Span requested from the data below: the line with "Open the snapping value 15 dropdown" through the line with "Select the フォートナイト(プロコン)", both included. Give only these lines again, exactly, and leave every picture out.

= Dataset records =
^^^^

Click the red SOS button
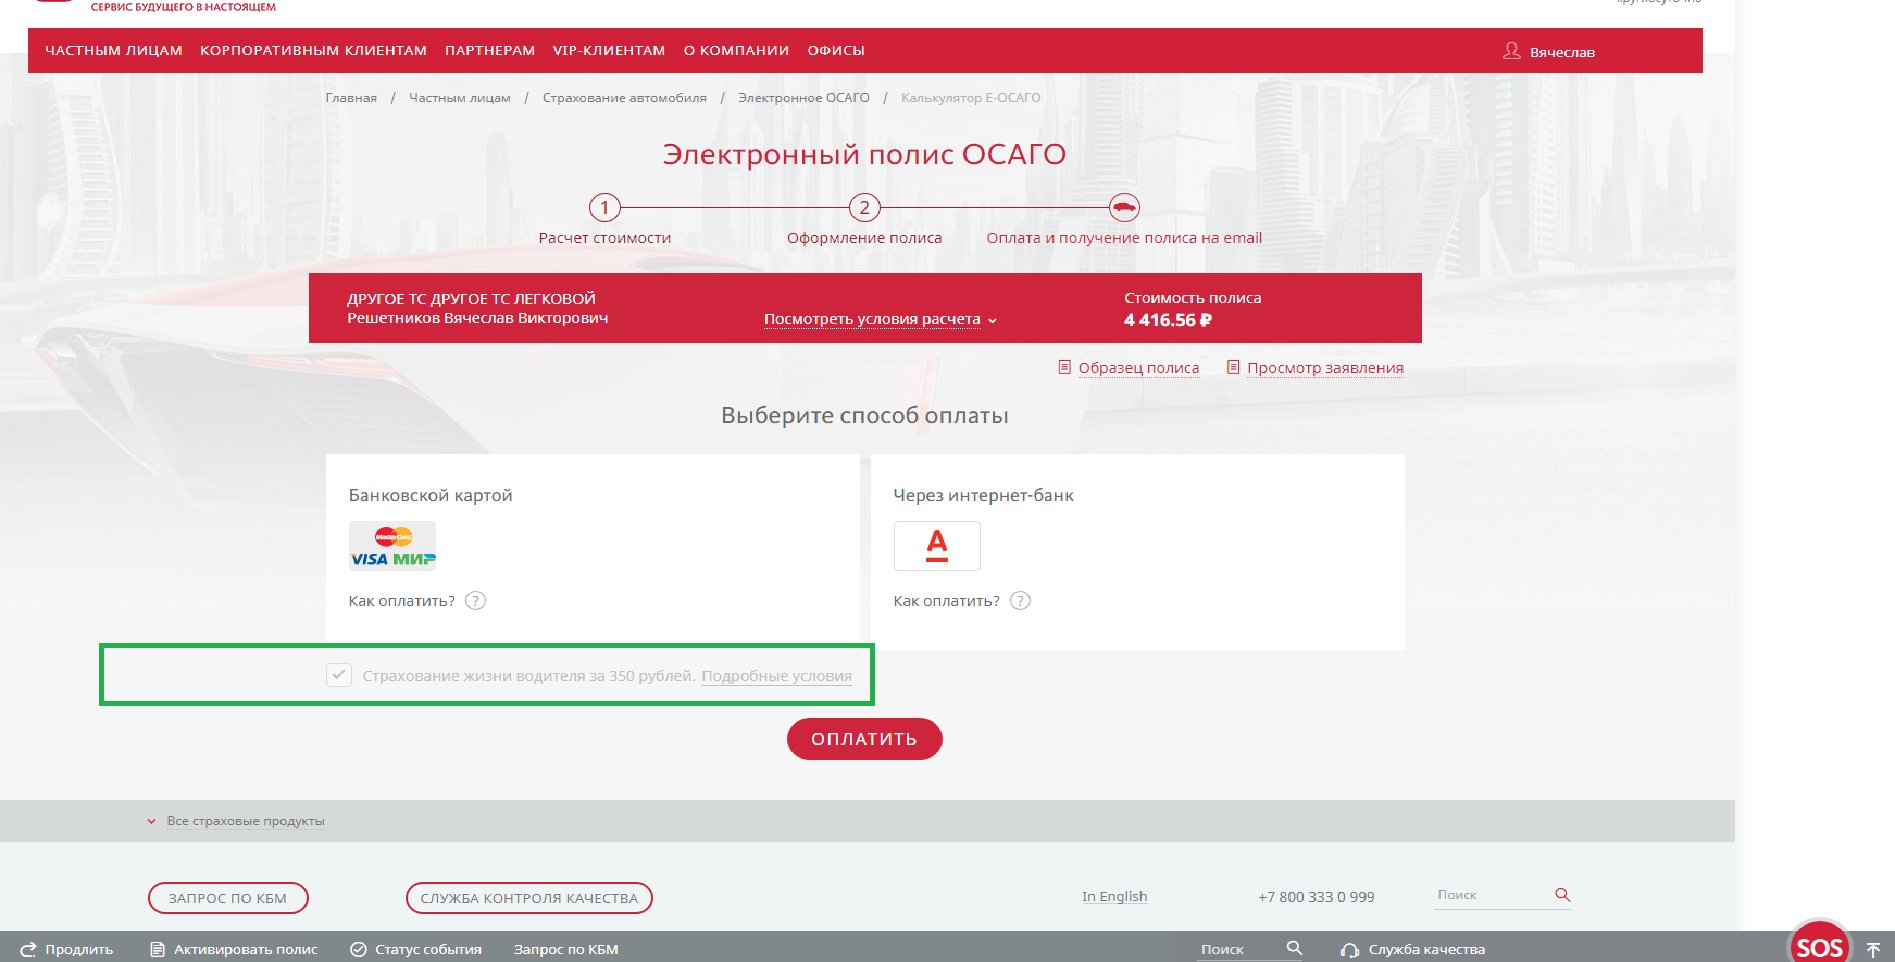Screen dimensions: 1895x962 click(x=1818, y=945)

^^^^

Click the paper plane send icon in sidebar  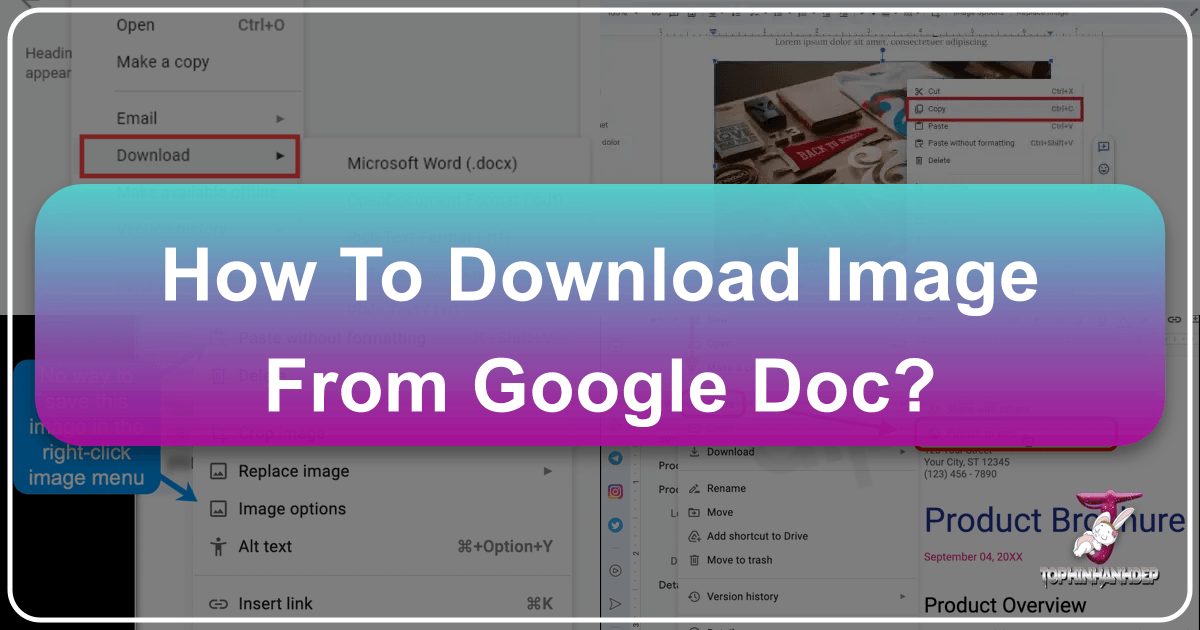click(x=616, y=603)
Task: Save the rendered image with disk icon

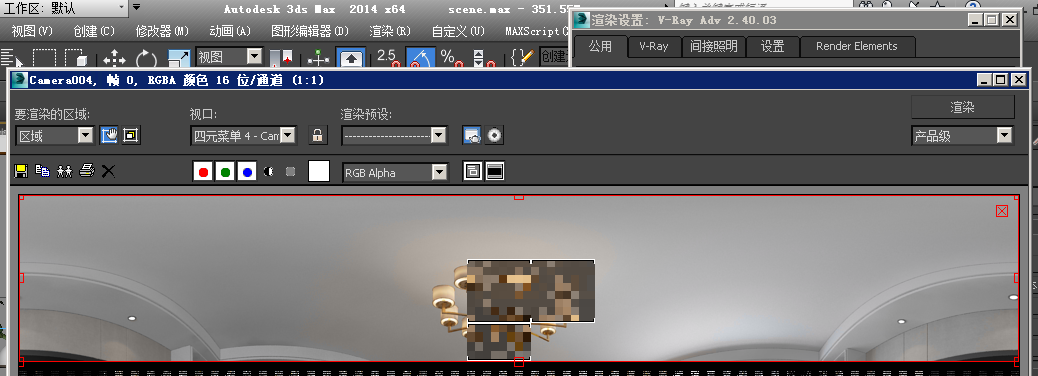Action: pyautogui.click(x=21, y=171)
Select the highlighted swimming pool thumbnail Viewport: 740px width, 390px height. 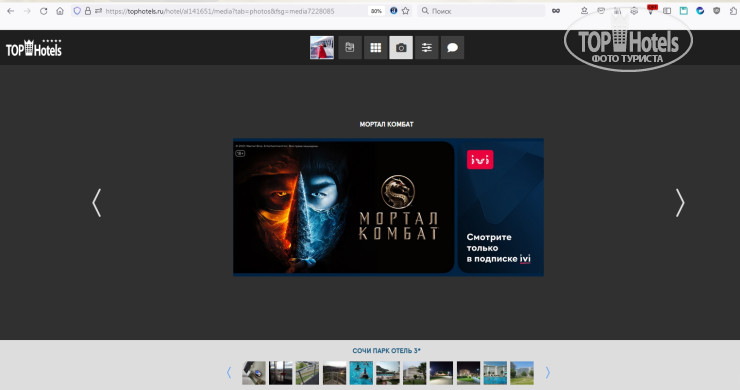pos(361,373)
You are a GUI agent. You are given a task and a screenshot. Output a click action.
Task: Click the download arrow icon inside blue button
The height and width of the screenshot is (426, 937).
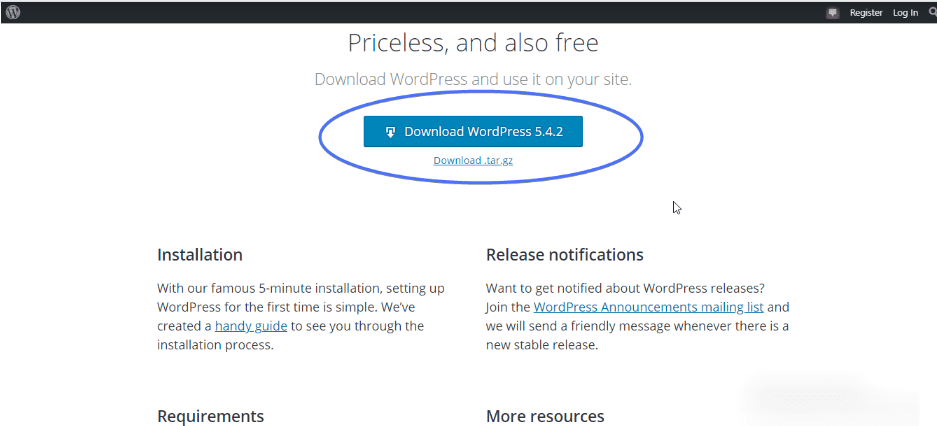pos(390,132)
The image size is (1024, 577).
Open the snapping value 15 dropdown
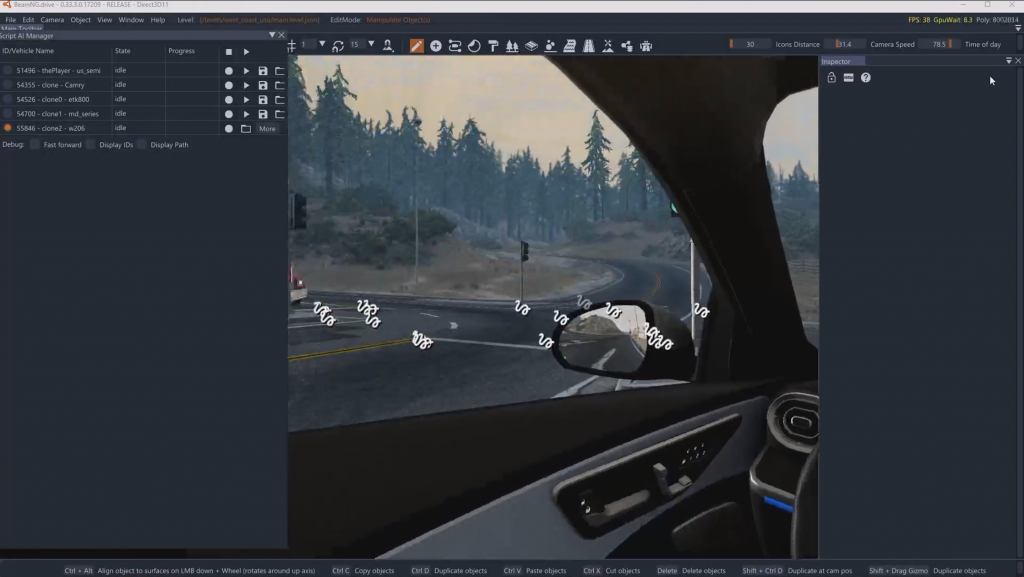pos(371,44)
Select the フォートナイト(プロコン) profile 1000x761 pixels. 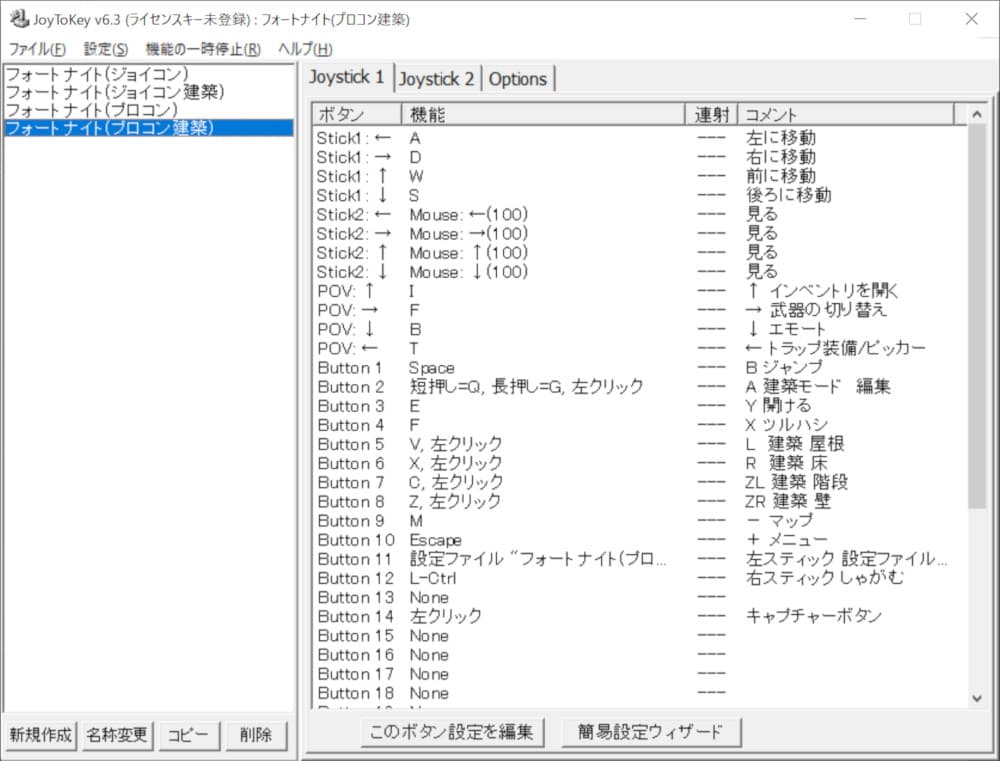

^^^^

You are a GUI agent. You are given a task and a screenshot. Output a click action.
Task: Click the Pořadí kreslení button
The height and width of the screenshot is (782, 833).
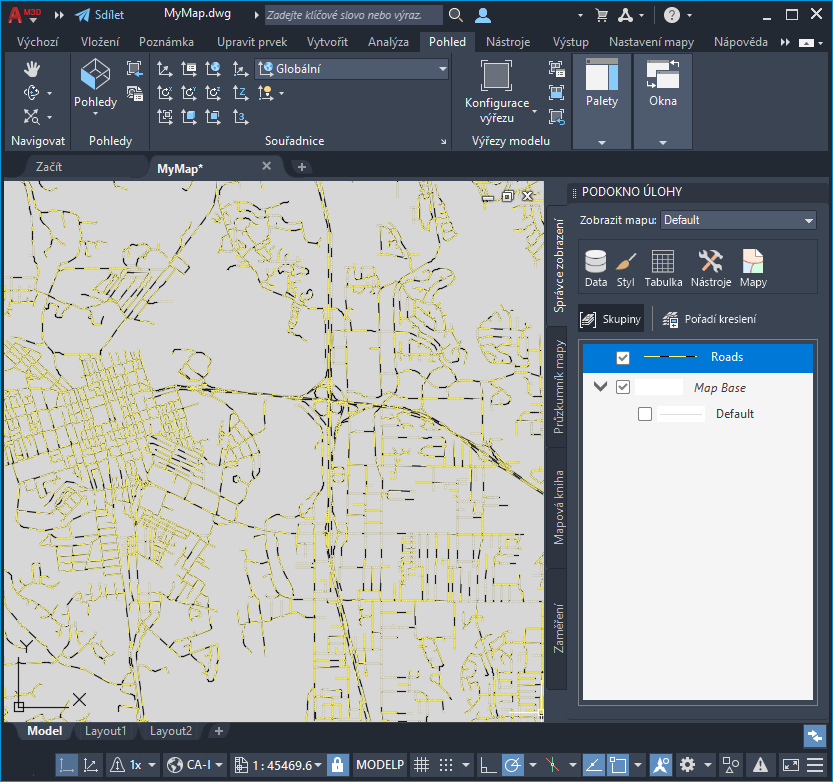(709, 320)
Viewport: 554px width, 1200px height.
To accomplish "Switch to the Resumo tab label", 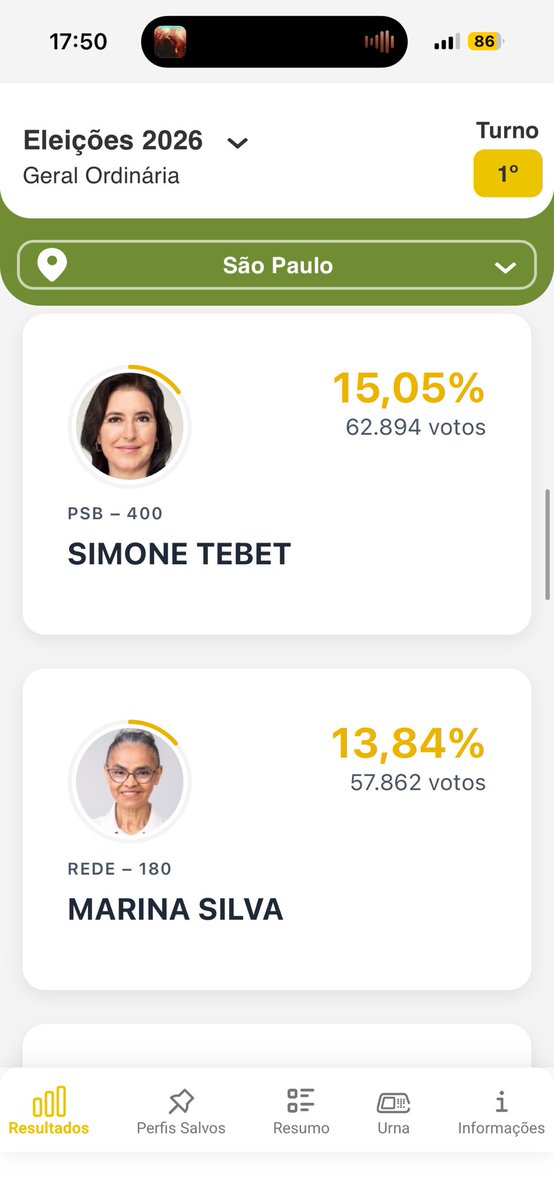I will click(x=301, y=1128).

^^^^

= Task solution =
Open the snapping value 15 dropdown
pos(371,44)
Select the フォートナイト(プロコン) profile 1000x761 pixels. 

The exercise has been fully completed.